While it is true that the conservator of person has the power to decide who should receive information about the medical treatment and care of the conservatee, it is also true that the conservator generally cannot stop loved ones from providing information to these other parties.  It becomes a one-way street, but perhaps some information gets through.

In my case, I had a hunch that the Hospice staff may not have been aware of the dire prognosis that the conservator made about my gma.  So, at one critical juncture, I made a point of sharing this prediction with them, and their behavior improved towards me.  I will never know what went on behind the scenes, but something began to shift.

 

3.)    Agitate: 

While working within the system to bring truth to light, I also reached out to outside agencies in hopes of creating some accountability.  As many others have experienced, Adult Protective Services took my report and then would not communicate with me for follow-up.  I then found out through the court investigator that my APS report had been forwarded to her.  The police were more helpful, since they did at least do a cursory investigation.  Interestingly, by the time an officer came to the home, Hospice had temporarily removed the morphine, so he was hard pressed to determine that my gma was in imminent danger. However, when the morphine was returned, it was decided that family members–rather than the paid caregivers–would have the authority to administer the powerful narcotic.

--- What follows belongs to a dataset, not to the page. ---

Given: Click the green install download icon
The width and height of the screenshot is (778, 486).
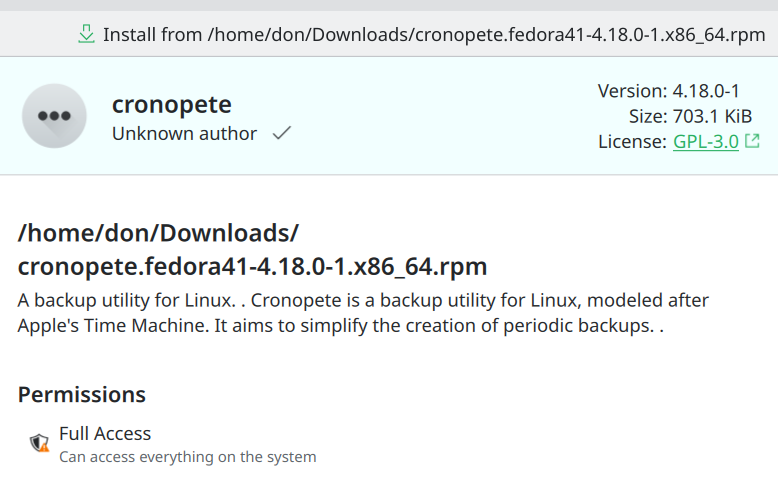Looking at the screenshot, I should [86, 34].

It is also important to note that any individual professional who has a license can be held accountable via a complaint.    You might consider a complaint to the licensing agency for a Hospice agency, a skilled nursing facility, a hospital, and even for individual nurses and social workers. I know that this strategy has been helpful for some in regaining access to loved ones in facilities who have their own regulations that prohibit them from restricting visitation.   You just need to know the right licensing body and how to make the report.  Just because the conservator may be giving unethical or illegal instructions does not necessarily mean that those who carry them out have immunity.

 

4.)    Be a Saint

Of course, most of you know what can happen when a loved one ends up doing one or more of these things:  the concerned individual can be targeted for all manner of attack, including character attack and even threats to property and person.  Being assertive brings backlash, and it is not easy to remain strong.

I, too, was accused of being a family member behaving badly.  My police report was filed only to harass the conservator and his caregivers.   I did it because I was angry that I was no longer in charge.  My denial about my grandmother’s supposed impending death was causing me to sabotage her care.  Each accusation was like a black stripe on a jumpsuit that others were trying to squeeze me into, since, according to them, I was the true villain.

When put in a situation like this, it is easy to start acting out in a way that fulfills the prophecy.  It is easy to allow the accusations to get under your skin and to do something–or say something–that can seal the case against you.  In my case, I had to apply many of the self-calming techniques that I have taught to others for remaining in control in an out of control situation.  And forming a strong support system was essential.  My mantra was “Power under Control,” which is one definition for meekness.  I had to exert any power I could find because I was up against a mighty foe.  Yet, I also needed to carefully choose my responses so that I did not join them in assassinating my character.

You too might be facing a formidable challenge right now.   But I hope that–with tenacity–you also will push through and find some success.

 

*None of the suggestions contained in this article should be construed as legal advice, as I am not an attorney.